The most popular and effective surgical obesity procedure is the Roux-en-Y gastric bypass (RNYGB) that is both a restrictive procedure, by creating a small gastric pouch, and a malabsorptive reconstruction by way of the creation of a jejunal bypass. Studies show that following RNYGB, patients lose about 67% of their excess weight at 1-2 years after surgery. However, RNYBG will fail in some 20-35% of patients for a variety of reasons that are likely multifactorial.
The lack of response to gastric bypass anti-obesity surgery is often referred to as post-gastric bypass recidivism.
Weight regain after Gastric Bypass may very well be related to dietary habits. However, many clinicians and studies, including those conducted and published by Dr. Starpoli, have shown that the stomach pouch and/or outlet made smaller by Gastric Bypass surgery can gradually stretch, making the patient lose the sense of fullness and start to eat more. As a result, patients may regain weight.
It has also been shown that open, surgical revision of stomach pouch and/or outlet is undesirable because of the inherent surgical risks and the possibility of anastomotic leakage. This observation has lead to incisionless, endoscopic or endolumenal approaches to reduce the diameter and restore it to its former post-operative size.
Dr. Starpoli offers qualified patients a safe and effective incisionless, endoscopic suturing procedure to reduce the size of an enlarged outlet to the original post-bypass proportions. This procedure is performed using a small flexible endoscope and specialized devices that allows sutures to be placed through the endoscope. The scope and suturing devices are inserted through the mouth into the stomach pouch the same way as a standard endoscope. Sutures are then placed around the outlet to reduce the diameter, typically from the size of a silver dollar to less than the size of a dime. The same technique may then be used to place additional sutures in the stomach pouch to reduce its volume capacity.

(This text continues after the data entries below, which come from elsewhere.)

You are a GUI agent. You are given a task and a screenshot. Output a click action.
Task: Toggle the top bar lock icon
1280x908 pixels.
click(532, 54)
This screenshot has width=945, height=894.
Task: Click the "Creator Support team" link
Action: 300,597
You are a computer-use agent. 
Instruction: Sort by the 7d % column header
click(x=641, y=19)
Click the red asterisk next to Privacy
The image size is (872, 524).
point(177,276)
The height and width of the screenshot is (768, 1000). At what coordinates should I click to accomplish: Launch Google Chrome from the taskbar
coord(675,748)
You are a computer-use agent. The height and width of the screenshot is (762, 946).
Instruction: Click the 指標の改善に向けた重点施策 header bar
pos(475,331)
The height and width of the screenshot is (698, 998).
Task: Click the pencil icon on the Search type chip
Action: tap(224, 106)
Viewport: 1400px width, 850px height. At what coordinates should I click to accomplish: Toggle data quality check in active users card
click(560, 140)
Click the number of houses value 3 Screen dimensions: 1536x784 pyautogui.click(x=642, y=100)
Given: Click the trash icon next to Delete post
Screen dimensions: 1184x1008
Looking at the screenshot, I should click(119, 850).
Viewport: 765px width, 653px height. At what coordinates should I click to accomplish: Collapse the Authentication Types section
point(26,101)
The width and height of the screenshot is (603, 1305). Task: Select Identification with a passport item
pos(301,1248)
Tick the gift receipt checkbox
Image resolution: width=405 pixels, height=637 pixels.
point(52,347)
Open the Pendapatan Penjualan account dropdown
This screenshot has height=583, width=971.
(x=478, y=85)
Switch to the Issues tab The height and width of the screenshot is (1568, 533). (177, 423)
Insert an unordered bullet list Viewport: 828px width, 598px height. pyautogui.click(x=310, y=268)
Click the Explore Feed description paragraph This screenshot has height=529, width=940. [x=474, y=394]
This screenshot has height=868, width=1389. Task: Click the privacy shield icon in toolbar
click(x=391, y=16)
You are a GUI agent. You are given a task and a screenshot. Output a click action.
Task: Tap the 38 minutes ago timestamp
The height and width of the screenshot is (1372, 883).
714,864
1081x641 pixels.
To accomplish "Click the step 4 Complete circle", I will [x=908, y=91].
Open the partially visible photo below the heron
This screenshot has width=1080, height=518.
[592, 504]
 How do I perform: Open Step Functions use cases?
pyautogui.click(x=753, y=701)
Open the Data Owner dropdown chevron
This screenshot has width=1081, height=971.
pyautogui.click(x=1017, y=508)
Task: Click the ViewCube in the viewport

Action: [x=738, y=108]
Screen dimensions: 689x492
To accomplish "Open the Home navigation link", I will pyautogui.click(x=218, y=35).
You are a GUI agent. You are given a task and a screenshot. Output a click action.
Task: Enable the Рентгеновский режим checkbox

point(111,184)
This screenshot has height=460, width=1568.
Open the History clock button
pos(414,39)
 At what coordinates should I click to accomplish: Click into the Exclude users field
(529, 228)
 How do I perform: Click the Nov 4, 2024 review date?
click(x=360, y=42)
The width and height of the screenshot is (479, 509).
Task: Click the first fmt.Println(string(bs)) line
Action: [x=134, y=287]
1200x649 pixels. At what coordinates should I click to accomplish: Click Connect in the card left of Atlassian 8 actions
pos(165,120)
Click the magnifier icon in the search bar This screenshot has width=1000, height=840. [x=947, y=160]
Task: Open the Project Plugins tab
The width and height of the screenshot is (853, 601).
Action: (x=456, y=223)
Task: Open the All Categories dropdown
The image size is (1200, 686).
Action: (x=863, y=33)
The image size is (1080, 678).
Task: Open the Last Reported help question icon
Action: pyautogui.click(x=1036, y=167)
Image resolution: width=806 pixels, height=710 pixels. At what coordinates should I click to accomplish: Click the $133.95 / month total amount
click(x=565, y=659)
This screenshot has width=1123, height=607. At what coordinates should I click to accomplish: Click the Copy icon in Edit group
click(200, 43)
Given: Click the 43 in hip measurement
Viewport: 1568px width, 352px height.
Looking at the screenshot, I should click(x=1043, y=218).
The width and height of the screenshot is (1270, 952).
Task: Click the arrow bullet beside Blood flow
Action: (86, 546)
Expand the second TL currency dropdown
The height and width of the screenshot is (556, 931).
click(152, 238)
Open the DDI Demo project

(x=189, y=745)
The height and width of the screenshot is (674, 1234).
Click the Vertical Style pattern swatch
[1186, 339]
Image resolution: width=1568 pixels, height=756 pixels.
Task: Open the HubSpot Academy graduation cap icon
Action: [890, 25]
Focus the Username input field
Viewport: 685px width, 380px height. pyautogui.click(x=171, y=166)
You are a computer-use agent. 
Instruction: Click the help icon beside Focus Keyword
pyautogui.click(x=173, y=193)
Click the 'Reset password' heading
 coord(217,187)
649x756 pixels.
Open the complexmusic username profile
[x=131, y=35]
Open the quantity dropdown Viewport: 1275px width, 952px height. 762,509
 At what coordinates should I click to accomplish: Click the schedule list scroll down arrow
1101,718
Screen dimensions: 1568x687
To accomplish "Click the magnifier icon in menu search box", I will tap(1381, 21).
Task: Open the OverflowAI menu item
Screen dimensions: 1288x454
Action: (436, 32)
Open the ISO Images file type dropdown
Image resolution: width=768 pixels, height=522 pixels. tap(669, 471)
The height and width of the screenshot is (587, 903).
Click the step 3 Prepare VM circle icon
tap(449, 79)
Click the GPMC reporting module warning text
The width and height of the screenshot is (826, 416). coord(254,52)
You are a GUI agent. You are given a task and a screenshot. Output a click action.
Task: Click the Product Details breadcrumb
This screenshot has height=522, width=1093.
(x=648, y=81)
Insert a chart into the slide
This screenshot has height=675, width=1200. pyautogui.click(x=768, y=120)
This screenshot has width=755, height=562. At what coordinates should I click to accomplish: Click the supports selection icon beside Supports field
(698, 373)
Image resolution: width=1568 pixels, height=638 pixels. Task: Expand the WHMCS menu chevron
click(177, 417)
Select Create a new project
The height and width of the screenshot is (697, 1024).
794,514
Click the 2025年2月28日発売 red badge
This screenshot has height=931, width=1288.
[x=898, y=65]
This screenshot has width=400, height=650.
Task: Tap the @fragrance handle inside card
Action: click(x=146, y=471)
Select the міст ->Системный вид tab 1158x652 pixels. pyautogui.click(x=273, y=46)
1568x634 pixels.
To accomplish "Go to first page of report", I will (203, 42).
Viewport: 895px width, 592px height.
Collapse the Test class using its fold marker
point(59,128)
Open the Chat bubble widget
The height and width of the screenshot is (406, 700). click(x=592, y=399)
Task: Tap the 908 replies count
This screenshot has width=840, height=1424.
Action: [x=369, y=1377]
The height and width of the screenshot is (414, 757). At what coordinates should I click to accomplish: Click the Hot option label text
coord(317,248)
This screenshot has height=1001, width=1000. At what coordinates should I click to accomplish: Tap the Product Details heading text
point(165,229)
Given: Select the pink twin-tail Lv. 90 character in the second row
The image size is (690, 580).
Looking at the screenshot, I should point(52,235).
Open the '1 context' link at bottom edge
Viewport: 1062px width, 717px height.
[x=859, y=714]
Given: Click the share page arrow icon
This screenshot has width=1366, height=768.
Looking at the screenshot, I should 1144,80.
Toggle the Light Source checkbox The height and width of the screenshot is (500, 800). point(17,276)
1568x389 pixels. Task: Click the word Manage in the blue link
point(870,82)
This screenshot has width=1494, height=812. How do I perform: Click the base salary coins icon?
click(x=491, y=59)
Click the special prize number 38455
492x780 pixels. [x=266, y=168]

"In the evolution of natural orifice, translumenal endoscopic surgery (NOTES), transoral (through the mouth and without incisions) suturing techniques for stomal revision of the dilated GJ anastomosis are examples of the growing capabilities of the gastrointestinal endoscopist performing endosurgery. There may be a chance that your poor weight control after gastric bypass surgery may be the result of an expansion or stretching of the connection between the stomach pouch and the intestine. A simple upper endoscopy can make this diagnosis and you could be offered an incisionless, surgical approach to correct the problem. Of course, sound nutritional advice should be available, as well as close follow up with your medical or bariatric physician." AA Starpoli, MD
Scarring and adhesions from the initial Gastric Bypass procedure often make open or laparoscopic revision surgery very challenging, and at times impossible. Abdominal revision surgery takes longer than the original surgery and patients are three times more likely to develop complications.
Having a revision through endoscopic procedure decreases the patient’s risks when compared to abdominal revision surgery. Patients experience less pain, recover faster, and have no abdominal scarring. Typically, patients go home the same day, but each patient’s discharge will vary based on the physician’s recommendation.
It is anticipated that patients will feel little to no discomfort from the endoscopic procedure. Minor side effects may include gas pain, nausea, sore throat, swollen tongue, and lip pain from the insertion of the endoscope into the mouth.
Patients typically return to their normal routine within 48 hours. Following endoscopic outlet and pouch repair, patients should follow the same diet and exercise regimen they did after their initial weight loss surgery.